Em Marília, venezuelanos têm esperança com captura de Maduro

A notícia da captura do líder venezuelano Nicolás Maduro pelos Estados Unidos repercutiu com intensidade entre os imigrantes venezuelanos que vivem em Marília. Mais do que um episódio da política internacional, a informação despertou sentimentos profundos: alívio, dor pelas perdas deixadas no caminho e, sobretudo, esperança de que o país de origem possa, um dia, reencontrar um horizonte de dignidade e reconstrução.
Para quem precisou deixar a Venezuela, o impacto vai além das manchetes. Trata-se da possibilidade simbólica de encerramento de um longo ciclo de sofrimento pessoal, familiar e coletivo.
Yemis Edegar Silva, de 61 anos, chegou a Marília em dezembro de 2025, depois de anos marcados por privações. Ao falar sobre o passado, sua voz carrega emoção. Ele perdeu a irmã e a esposa, segundo relata, em meio à escassez de medicamentos e à impossibilidade de acesso a tratamentos básicos, como diálise e quimioterapia.
“Eu fui obrigado a deixar meu país porque a situação já estava insustentável. Não tinha comida, não tinha remédio. Era uma repressão contra o cidadão comum. Faltava gasolina, frango, arroz. A gente acordava de madrugada para entrar em fila e, quando chegava a vez, o alimento já tinha acabado”, lembra.
Yemis afirma que adoeceu emocionalmente antes de migrar. Entrou em depressão, perdeu peso e precisou se afastar de familiares que permanecem na Venezuela. O contato, hoje, é restrito à internet, o que não diminui a saudade.

“Ser imigrante é sentir tristeza, solidão e muita falta da sua terra e da sua família. Dói estar longe. Só quem viveu isso sabe o que é sair do próprio país por necessidade, não por escolha”, desabafa.
Sahir Barreto, que vive há oito anos no Brasil — seis deles em Marília —, compartilha uma história semelhante. Para ela, a crise empurrou milhões de venezuelanos para fora de casa.
“Faltava tudo: comida, remédio, gasolina. O salário não dava para sobreviver e a inflação era muito alta.

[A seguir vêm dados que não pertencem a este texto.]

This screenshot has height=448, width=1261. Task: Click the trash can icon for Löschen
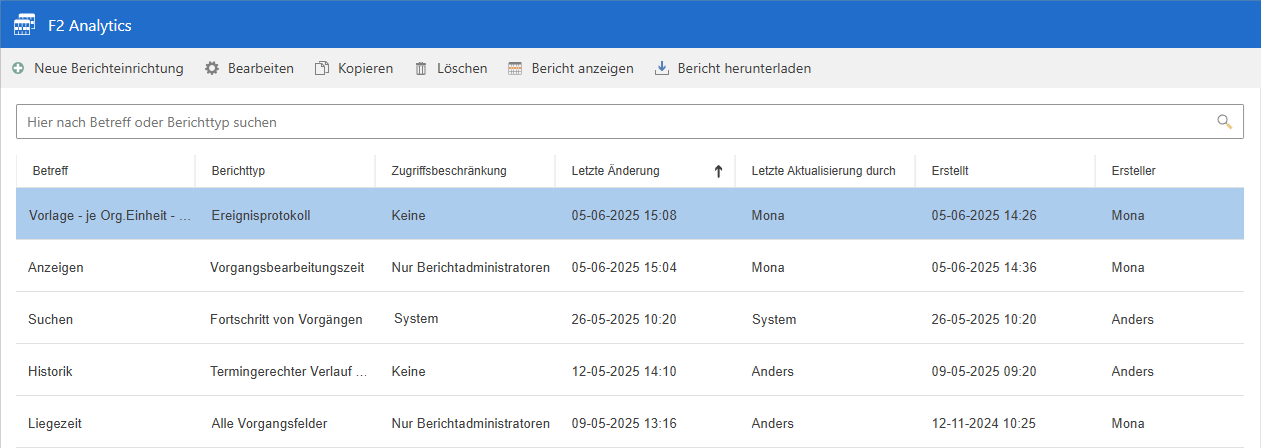pyautogui.click(x=421, y=69)
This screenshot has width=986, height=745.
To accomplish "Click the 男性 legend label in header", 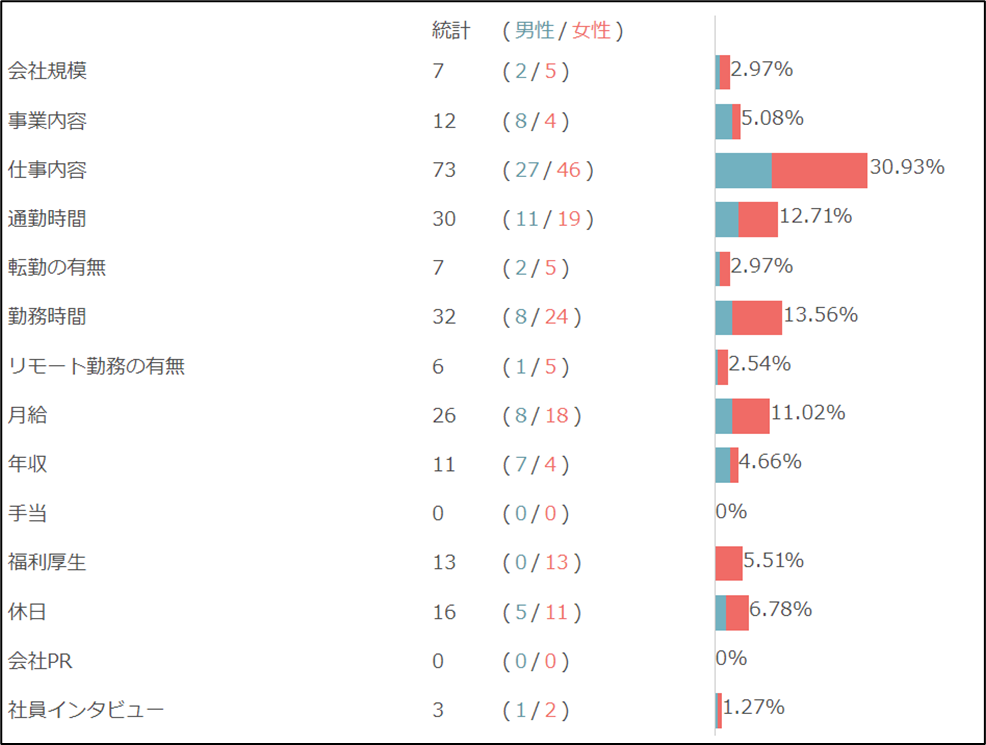I will [534, 31].
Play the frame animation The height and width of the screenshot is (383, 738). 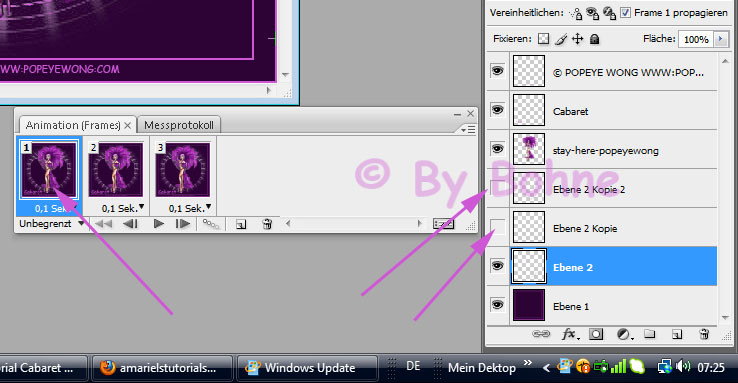click(x=159, y=224)
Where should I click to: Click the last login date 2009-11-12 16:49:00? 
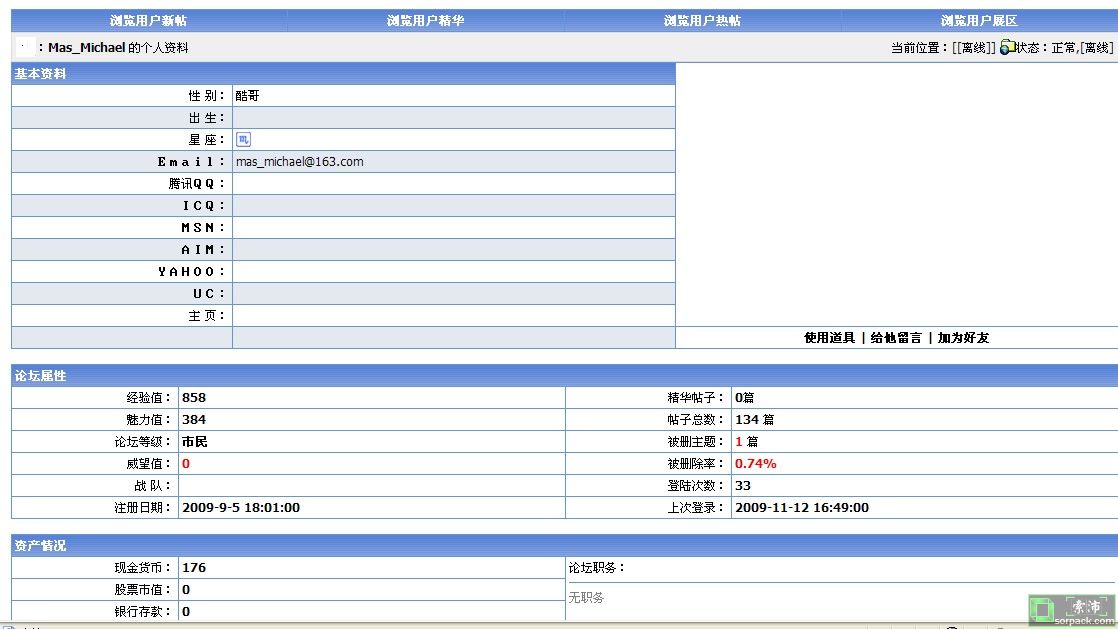[x=801, y=508]
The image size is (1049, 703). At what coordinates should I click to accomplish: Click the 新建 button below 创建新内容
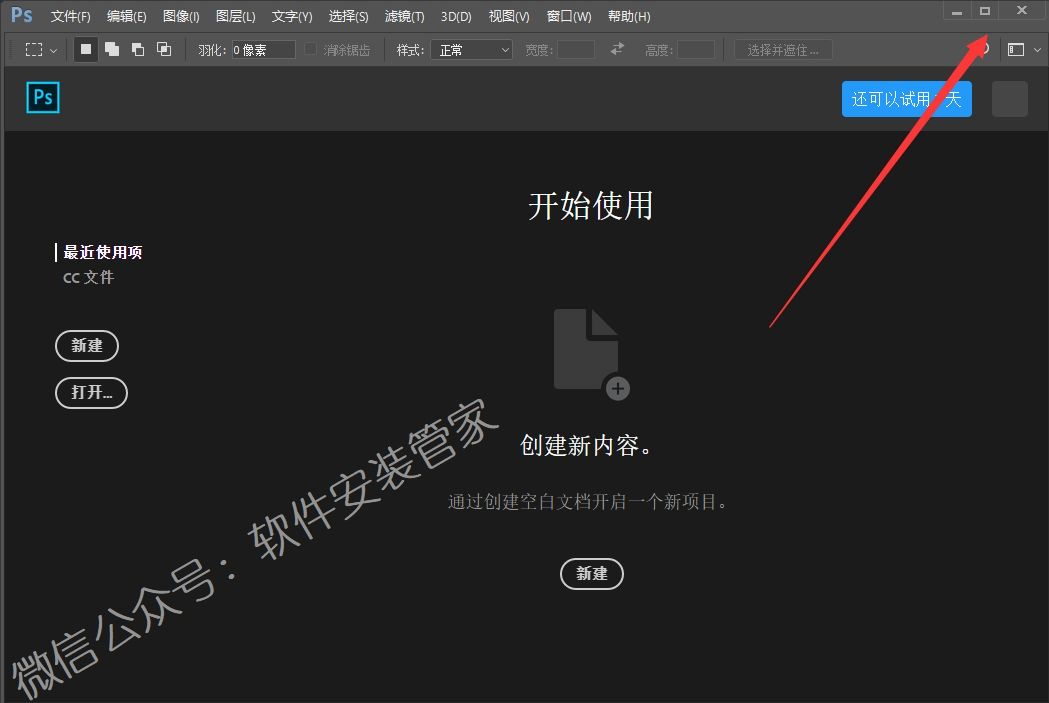[591, 573]
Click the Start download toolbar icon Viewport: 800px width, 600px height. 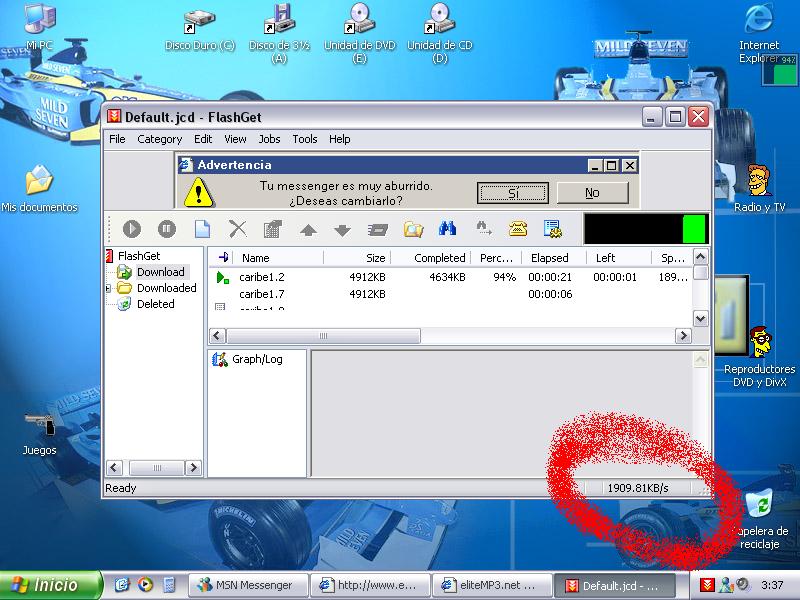tap(131, 229)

Não foi uma decisão fácil sair”, conta.
A notícia sobre Maduro chegou a Yemis após um turno de trabalho noturno em Marília. Ele descreve o momento como contraditório: um alívio misturado à cautela. “Me senti contente, mas também preocupado. A gente sabe que mudanças profundas não acontecem da noite para o dia”, afirma.
Familiares que permanecem na Venezuela relataram, segundo ele, um clima de incerteza e medo, com cidades tensas e pessoas tentando se proteger diante do cenário instável. Ainda assim, a esperança resiste.
“Eu sonho em voltar para passear, rever minha terra. A Venezuela tem potencial, é um país rico, bonito, cheio de gente trabalhadora. Mas só volto quando houver segurança e paz. Tenho fé de que isso pode acontecer”, acrescenta.
Apesar das marcas deixadas pela migração forçada, os venezuelanos em Marília buscam reconstruir a vida e olhar para o futuro. Sahir já se estabeleceu na cidade com a família e acredita que, com mudanças políticas e novos investimentos, a Venezuela pode se reerguer.
“O povo venezuelano é resiliente. A gente sofre, mas também encontra forças para sorrir e seguir em frente. Temos fé de que nosso país vai melhorar”, afirma.
Yemis trabalhou na construção do metrô em São Paulo antes de se mudar para Marília. Hoje, está casado com uma técnica de enfermagem brasileira, que atua no Hospital das Clínicas (HC). Ele fala com gratidão do acolhimento recebido no Brasil.
“O Brasil abriu as portas e o coração para nós. Fomos recebidos com respeito e humanidade. Isso faz toda a diferença para quem já perdeu tanto”, diz.
Entre lembranças dolorosas e expectativas cautelosas, a comunidade venezuelana em Marília segue construindo novos caminhos. A esperança, mesmo ferida, continua viva — tanto no desejo de um futuro melhor para a Venezuela quanto na gratidão por poder recomeçar no Brasil.